→ THE PROBLEM
Restating the data word for word is all that is required.

• • • • •

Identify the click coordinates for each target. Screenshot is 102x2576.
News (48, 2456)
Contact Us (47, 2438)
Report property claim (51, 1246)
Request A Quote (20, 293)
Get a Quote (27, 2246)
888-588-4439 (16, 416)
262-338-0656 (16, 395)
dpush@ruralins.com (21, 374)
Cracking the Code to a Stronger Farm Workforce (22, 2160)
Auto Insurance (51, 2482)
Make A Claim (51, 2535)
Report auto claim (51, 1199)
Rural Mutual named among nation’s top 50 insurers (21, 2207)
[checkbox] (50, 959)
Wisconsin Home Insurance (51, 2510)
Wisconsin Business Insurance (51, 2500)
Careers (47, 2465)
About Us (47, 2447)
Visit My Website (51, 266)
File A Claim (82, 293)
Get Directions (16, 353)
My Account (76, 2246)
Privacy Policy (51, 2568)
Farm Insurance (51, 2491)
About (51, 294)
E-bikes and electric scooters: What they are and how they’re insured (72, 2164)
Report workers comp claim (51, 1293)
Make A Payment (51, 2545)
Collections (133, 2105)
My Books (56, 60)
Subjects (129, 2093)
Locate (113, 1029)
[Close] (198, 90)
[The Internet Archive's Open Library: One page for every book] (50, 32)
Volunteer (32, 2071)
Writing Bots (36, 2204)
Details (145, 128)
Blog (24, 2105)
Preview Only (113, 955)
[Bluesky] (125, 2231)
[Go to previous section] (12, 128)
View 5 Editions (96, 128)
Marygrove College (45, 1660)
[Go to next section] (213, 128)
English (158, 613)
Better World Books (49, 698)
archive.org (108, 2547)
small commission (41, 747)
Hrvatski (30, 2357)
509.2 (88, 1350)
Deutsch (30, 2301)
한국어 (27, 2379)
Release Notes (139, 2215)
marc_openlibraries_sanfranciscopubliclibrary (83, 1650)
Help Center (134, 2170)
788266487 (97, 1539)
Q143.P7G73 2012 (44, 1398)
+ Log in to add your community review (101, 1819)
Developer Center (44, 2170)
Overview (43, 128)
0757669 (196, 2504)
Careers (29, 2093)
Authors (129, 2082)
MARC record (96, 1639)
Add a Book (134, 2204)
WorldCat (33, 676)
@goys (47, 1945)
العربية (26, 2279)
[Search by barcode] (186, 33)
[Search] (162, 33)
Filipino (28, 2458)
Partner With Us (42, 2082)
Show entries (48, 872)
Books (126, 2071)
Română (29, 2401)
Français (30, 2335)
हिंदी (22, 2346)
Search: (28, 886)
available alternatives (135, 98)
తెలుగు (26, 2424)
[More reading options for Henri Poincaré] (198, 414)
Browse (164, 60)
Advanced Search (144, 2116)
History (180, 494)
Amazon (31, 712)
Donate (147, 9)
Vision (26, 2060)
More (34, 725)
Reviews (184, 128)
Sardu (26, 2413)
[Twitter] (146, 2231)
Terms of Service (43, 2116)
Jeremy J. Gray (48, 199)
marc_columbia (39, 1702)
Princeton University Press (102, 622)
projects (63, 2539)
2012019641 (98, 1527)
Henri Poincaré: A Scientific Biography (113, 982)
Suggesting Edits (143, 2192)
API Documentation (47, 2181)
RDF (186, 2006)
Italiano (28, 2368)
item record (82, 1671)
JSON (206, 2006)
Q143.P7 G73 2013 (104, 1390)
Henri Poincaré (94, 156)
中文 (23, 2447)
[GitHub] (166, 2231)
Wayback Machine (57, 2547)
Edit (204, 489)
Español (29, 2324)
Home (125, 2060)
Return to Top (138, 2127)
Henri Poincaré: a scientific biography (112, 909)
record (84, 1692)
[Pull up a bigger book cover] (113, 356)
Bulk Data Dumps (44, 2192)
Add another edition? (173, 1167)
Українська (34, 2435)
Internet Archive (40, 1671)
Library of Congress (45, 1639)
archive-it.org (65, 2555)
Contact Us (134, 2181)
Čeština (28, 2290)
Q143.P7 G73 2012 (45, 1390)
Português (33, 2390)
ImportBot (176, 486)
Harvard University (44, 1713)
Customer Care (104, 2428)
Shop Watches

• • • • •

→ WRITTEN ANSWER
Identify the click coordinates for each target. Screenshot is 102x2576.
News (48, 2456)
Contact Us (47, 2438)
Report property claim (51, 1246)
Request A Quote (20, 293)
Get a Quote (27, 2246)
888-588-4439 (16, 416)
262-338-0656 (16, 395)
dpush@ruralins.com (21, 374)
Cracking the Code to a Stronger Farm Workforce (22, 2160)
Auto Insurance (51, 2482)
Make A Claim (51, 2535)
Report auto claim (51, 1199)
Rural Mutual named among nation’s top 50 insurers (21, 2207)
[checkbox] (50, 959)
Wisconsin Home Insurance (51, 2510)
Wisconsin Business Insurance (51, 2500)
Careers (47, 2465)
About Us (47, 2447)
Visit My Website (51, 266)
File A Claim (82, 293)
Get Directions (16, 353)
My Account (76, 2246)
Privacy Policy (51, 2568)
Farm Insurance (51, 2491)
About (51, 294)
E-bikes and electric scooters: What they are and how they’re insured (72, 2164)
Report workers comp claim (51, 1293)
Make A Payment (51, 2545)
Collections (133, 2105)
My Books (56, 60)
Subjects (129, 2093)
Locate (113, 1029)
[Close] (198, 90)
[The Internet Archive's Open Library: One page for every book] (50, 32)
Volunteer (32, 2071)
Writing Bots (36, 2204)
Details (145, 128)
Blog (24, 2105)
Preview Only (113, 955)
[Bluesky] (125, 2231)
[Go to previous section] (12, 128)
View 5 Editions (96, 128)
Marygrove College (45, 1660)
[Go to next section] (213, 128)
English (158, 613)
Better World Books (49, 698)
archive.org (108, 2547)
small commission (41, 747)
Hrvatski (30, 2357)
509.2 (88, 1350)
Deutsch (30, 2301)
한국어 (27, 2379)
Release Notes (139, 2215)
marc_openlibraries_sanfranciscopubliclibrary (83, 1650)
Help Center (134, 2170)
788266487 (97, 1539)
Q143.P7G73 2012 (44, 1398)
+ Log in to add your community review (101, 1819)
Developer Center (44, 2170)
Overview (43, 128)
0757669 (196, 2504)
Careers (29, 2093)
Authors (129, 2082)
MARC record (96, 1639)
Add a Book (134, 2204)
WorldCat (33, 676)
@goys (47, 1945)
العربية (26, 2279)
[Search by barcode] (186, 33)
[Search] (162, 33)
Filipino (28, 2458)
Partner With Us (42, 2082)
Show entries (48, 872)
Books (126, 2071)
Română (29, 2401)
Français (30, 2335)
हिंदी (22, 2346)
Search: (28, 886)
available alternatives (135, 98)
తెలుగు (26, 2424)
[More reading options for Henri Poincaré] (198, 414)
Browse (164, 60)
Advanced Search (144, 2116)
History (180, 494)
Amazon (31, 712)
Donate (147, 9)
Vision (26, 2060)
More (34, 725)
Reviews (184, 128)
Sardu (26, 2413)
[Twitter] (146, 2231)
Terms of Service (43, 2116)
Jeremy J. Gray (48, 199)
marc_columbia (39, 1702)
Princeton University Press (102, 622)
projects (63, 2539)
2012019641 (98, 1527)
Henri Poincaré: A Scientific Biography (113, 982)
Suggesting Edits (143, 2192)
API Documentation (47, 2181)
RDF (186, 2006)
Italiano (28, 2368)
item record (82, 1671)
JSON (206, 2006)
Q143.P7 G73 2013 (104, 1390)
Henri Poincaré (94, 156)
中文 (23, 2447)
[GitHub] (166, 2231)
Wayback Machine (57, 2547)
Edit (204, 489)
Español (29, 2324)
Home (125, 2060)
Return to Top (138, 2127)
Henri Poincaré: a scientific biography (112, 909)
record (84, 1692)
[Pull up a bigger book cover] (113, 356)
Bulk Data Dumps (44, 2192)
Add another edition? (173, 1167)
Українська (34, 2435)
Internet Archive (40, 1671)
Library of Congress (45, 1639)
archive-it.org (65, 2555)
Contact Us (134, 2181)
Čeština (28, 2290)
Q143.P7 G73 2012 (45, 1390)
Português (33, 2390)
ImportBot (176, 486)
Harvard University (44, 1713)
Customer Care (104, 2428)
Shop Watches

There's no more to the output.